# Subject to Pysical damage.



## JohnJ0906 (Jan 22, 2007)

Parking lot light. 





















Perhaps rigid would have been better? Or maybe locating the conduit on the side?


----------



## MDShunk (Jan 7, 2007)

:laughing: 

You see these all the time, but they're generally messed up from lawn mowers. This one is just plain bonked flat. Never seen one quite that way. 

I agree that RMC would have been the better option. I don't really like those pot metal weatherproof boxes right near grade like that either, but that's just me. They sorta turn into crust after a number of years. I'd have probably used a cast FSC body. 

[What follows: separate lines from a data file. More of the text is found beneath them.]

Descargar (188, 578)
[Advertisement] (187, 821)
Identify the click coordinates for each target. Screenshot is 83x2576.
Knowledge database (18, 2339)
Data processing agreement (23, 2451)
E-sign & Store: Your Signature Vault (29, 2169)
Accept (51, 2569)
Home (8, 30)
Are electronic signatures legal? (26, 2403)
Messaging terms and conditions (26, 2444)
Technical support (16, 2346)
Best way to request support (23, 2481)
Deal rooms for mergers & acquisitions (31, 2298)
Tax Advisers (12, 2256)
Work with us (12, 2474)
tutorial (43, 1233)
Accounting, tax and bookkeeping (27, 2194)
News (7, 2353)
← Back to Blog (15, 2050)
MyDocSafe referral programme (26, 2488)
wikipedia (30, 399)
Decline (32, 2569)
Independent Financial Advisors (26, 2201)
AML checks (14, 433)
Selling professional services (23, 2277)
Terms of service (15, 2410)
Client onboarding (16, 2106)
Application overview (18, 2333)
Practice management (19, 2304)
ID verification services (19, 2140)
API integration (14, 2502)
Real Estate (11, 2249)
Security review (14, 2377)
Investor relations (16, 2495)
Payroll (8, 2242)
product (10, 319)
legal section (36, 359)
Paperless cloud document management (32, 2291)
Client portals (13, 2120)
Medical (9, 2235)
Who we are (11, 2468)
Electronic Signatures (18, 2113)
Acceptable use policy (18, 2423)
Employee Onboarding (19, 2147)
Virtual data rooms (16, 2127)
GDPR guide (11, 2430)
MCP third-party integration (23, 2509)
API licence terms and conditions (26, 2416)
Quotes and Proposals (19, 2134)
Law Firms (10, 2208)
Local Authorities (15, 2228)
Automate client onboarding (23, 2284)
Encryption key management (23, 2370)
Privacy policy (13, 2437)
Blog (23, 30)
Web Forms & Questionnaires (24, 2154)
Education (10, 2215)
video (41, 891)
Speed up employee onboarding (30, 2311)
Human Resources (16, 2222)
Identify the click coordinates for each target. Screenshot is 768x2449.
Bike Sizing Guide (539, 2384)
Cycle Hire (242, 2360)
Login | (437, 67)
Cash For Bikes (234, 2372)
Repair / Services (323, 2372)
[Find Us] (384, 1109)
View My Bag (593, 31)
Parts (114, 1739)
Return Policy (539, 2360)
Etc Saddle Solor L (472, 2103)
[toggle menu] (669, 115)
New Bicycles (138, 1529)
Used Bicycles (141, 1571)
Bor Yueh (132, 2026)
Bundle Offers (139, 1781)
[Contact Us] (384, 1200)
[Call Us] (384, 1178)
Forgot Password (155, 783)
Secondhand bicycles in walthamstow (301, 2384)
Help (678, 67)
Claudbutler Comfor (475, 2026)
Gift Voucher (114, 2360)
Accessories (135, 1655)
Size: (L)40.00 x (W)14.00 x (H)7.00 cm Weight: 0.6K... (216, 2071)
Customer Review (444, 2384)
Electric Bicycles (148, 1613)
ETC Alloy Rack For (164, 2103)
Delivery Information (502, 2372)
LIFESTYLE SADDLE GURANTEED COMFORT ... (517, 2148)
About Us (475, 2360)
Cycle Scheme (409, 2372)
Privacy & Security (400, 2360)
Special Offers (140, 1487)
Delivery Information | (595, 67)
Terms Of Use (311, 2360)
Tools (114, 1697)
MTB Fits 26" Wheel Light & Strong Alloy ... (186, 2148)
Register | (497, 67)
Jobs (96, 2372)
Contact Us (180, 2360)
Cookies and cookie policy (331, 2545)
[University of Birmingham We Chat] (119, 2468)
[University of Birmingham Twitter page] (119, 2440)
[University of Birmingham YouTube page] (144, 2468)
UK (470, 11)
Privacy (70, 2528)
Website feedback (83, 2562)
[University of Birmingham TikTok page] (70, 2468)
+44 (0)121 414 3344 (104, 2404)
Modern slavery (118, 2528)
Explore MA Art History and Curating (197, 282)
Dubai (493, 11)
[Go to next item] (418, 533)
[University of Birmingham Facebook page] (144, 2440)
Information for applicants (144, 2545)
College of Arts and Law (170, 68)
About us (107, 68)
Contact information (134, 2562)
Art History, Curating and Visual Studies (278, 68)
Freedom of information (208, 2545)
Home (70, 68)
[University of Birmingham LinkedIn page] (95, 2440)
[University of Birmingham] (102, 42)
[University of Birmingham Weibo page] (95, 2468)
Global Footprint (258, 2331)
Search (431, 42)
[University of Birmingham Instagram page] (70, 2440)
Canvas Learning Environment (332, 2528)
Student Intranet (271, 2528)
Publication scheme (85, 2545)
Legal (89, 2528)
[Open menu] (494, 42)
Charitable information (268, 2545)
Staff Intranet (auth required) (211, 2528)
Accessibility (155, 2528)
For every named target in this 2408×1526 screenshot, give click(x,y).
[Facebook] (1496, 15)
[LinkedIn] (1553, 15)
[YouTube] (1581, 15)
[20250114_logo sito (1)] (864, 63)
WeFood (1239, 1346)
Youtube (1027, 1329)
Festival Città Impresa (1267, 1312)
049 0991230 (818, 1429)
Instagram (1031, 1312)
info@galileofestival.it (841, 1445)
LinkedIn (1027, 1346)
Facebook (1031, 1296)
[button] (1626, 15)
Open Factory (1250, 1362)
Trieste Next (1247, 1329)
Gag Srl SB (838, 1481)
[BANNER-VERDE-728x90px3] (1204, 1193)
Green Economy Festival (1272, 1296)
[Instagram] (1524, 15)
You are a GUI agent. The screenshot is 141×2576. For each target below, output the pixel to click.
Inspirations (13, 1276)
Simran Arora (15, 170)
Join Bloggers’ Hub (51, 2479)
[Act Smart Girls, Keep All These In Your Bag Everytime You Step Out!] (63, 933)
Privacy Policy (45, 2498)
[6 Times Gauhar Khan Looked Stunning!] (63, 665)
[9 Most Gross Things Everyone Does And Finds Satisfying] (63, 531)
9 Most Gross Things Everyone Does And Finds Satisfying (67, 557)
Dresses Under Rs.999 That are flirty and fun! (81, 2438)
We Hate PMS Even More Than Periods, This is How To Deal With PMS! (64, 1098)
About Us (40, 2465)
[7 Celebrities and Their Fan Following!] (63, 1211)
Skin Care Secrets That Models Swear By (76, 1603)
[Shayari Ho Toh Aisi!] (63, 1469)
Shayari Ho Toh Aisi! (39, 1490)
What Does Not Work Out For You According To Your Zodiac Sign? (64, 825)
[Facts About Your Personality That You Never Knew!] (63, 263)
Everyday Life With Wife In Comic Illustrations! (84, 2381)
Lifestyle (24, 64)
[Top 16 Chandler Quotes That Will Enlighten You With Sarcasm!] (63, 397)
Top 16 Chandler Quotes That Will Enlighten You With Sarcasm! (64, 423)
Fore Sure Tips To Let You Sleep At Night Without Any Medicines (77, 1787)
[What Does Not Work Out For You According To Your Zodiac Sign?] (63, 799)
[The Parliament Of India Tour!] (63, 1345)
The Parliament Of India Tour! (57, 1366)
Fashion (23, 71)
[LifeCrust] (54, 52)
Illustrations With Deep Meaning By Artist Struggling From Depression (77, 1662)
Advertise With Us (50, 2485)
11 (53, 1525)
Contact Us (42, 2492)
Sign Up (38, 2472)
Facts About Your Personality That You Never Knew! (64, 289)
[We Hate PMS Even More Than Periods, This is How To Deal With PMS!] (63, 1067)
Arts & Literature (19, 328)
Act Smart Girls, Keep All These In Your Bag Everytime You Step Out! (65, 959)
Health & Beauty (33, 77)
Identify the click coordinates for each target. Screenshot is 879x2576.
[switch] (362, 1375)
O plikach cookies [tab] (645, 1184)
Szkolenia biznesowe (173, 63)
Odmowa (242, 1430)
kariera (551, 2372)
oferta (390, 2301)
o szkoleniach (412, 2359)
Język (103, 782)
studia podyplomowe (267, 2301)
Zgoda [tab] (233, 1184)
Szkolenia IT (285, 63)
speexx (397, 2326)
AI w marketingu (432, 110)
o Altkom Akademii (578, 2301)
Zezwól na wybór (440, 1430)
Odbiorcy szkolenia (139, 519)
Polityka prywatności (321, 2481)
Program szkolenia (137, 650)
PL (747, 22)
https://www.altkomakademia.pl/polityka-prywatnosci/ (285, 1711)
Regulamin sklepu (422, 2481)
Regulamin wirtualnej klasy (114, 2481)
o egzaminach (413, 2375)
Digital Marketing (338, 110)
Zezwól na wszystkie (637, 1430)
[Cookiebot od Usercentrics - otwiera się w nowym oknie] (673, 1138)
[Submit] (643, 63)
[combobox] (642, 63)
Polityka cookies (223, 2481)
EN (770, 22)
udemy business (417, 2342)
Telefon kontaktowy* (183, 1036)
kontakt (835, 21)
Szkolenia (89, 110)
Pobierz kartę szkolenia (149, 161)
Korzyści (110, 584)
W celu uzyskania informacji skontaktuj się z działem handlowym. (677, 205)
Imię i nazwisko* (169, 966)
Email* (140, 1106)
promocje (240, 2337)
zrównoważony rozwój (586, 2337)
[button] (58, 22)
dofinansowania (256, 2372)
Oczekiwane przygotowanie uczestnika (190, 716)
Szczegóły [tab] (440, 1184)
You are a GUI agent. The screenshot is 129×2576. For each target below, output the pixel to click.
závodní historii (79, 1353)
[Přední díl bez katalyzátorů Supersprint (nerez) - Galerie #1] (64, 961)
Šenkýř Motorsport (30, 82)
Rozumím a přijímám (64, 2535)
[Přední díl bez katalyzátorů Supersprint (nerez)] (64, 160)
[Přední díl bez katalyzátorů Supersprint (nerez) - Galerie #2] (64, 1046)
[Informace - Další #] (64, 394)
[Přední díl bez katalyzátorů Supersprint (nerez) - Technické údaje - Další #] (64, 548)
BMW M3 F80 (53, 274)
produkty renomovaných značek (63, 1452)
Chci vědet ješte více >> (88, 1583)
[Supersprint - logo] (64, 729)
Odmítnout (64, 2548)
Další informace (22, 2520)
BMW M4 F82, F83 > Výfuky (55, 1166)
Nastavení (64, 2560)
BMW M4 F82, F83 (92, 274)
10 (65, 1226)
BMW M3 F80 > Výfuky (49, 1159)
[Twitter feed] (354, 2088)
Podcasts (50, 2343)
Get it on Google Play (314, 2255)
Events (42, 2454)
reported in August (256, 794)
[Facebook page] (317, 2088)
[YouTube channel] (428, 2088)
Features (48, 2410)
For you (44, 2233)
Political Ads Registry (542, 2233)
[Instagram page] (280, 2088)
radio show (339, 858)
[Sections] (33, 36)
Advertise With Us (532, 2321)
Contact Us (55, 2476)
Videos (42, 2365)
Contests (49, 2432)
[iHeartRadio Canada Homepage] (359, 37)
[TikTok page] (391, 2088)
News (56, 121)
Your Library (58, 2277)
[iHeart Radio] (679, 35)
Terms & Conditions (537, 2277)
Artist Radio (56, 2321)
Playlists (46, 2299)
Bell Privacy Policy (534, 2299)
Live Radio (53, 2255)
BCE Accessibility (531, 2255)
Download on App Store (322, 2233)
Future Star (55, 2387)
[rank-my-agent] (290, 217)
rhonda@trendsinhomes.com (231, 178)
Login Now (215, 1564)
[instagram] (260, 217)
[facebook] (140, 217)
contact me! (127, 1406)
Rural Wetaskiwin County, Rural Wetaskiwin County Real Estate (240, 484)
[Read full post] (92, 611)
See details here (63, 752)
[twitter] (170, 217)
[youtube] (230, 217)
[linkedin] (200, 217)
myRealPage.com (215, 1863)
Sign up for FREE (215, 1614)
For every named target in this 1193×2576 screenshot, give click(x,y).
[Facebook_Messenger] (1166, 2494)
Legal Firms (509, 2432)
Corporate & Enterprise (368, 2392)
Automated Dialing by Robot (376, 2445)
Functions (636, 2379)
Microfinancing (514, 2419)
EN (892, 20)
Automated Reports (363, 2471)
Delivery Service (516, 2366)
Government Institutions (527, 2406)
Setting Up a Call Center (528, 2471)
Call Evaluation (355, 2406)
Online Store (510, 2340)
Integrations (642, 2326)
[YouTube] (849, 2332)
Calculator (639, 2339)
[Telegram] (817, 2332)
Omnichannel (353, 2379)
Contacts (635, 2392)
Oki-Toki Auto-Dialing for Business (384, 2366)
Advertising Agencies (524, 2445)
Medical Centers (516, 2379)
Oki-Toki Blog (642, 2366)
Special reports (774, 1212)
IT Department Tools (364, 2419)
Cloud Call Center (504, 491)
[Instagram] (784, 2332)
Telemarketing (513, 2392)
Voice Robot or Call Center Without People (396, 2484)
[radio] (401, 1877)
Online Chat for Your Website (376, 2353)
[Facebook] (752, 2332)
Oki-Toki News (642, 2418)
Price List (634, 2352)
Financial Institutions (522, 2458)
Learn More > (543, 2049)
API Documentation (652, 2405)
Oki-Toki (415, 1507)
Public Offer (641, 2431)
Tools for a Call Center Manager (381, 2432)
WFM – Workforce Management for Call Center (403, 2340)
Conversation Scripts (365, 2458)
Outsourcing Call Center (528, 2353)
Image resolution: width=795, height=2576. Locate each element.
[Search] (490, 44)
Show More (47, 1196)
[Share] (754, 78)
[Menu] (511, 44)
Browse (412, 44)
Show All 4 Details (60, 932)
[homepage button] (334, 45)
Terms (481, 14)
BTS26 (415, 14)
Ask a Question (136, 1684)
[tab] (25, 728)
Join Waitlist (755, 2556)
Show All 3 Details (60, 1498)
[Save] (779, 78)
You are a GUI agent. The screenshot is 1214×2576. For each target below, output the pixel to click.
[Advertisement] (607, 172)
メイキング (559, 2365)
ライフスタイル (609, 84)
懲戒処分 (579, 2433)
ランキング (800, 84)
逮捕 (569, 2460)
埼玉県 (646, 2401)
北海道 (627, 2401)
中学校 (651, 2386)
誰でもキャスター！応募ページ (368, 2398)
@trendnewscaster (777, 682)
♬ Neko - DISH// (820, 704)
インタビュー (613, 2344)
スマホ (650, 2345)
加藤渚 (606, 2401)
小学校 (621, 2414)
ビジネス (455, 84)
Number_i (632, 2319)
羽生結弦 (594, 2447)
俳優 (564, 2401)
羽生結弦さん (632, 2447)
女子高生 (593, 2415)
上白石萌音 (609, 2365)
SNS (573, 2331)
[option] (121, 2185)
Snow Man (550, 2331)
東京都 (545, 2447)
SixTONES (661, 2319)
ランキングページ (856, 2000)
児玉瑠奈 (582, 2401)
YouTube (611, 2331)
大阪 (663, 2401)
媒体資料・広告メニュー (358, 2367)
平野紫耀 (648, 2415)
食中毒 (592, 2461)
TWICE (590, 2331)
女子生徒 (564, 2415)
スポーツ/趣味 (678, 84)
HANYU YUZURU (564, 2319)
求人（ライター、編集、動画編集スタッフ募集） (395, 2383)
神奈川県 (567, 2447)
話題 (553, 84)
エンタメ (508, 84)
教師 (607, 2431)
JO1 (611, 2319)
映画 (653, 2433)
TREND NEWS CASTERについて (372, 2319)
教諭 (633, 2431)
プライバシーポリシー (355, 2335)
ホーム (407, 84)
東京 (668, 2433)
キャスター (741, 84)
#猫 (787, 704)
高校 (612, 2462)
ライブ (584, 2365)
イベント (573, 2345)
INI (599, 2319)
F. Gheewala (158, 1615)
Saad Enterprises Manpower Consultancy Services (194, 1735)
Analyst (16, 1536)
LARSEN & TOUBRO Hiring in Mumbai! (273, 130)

When I refeed a failed parking lot light post like this (or feed something new on down the line) I generally tap the pole exactly opposite of the hand hole. This, to me, makes pulling the wire so much easier. They tapped the pole to the right of the handhole, which made pulling a tiny bit tougher and put the pipe right where a car's bumper can smack it. Job security.

I wonder if that EMT was energized? I'd say it might be a pretty good chance. Hard to tell what gauge wire is in that pipe, and how tight it may or may not be pinched.


----------



## JohnJ0906 (Jan 22, 2007)

When I first saw your question, "Is the EMT energized", I thought you were refering to the conductors inside, which is-yes. The light is on. 

But I think you meant the EMT ITSELF. I'm kind of irked at myself that I didn't check  . I actually had my tools in my truck, and I probably should have at least put the ole' volt tick on it.


----------



## nickemaxey (Mar 24, 2007)

Job security at its best.


----------



## sparkysteve (Jan 23, 2007)

My favorite is PVC stubbed up at light poles, walls, PIV valves, etc. The lawncare guys really tear them up with string trimmers and mowers. We usually use rigid.


----------



## JohnJ0906 (Jan 22, 2007)

sparkysteve said:


> My favorite is PVC stubbed up at light poles, walls, PIV valves, etc.


 
You mean like this : http://www.electriciantalk.com/showthread.php?t=137


----------



## MDShunk (Jan 7, 2007)

sparkysteve said:


> My favorite is PVC stubbed up at light poles, walls, PIV valves, etc. .


I thought (perhaps mistakenly) that all PIV valve conduits came up inside the valve body. No?


----------



## jbfan (Jan 22, 2007)

Ours were done as a retrofit after 30 years. I have had to repair a few because of the yard guys.
The last time, the alarm guy said it needed to be fixed because water could get inside and short out the alarm wires.


----------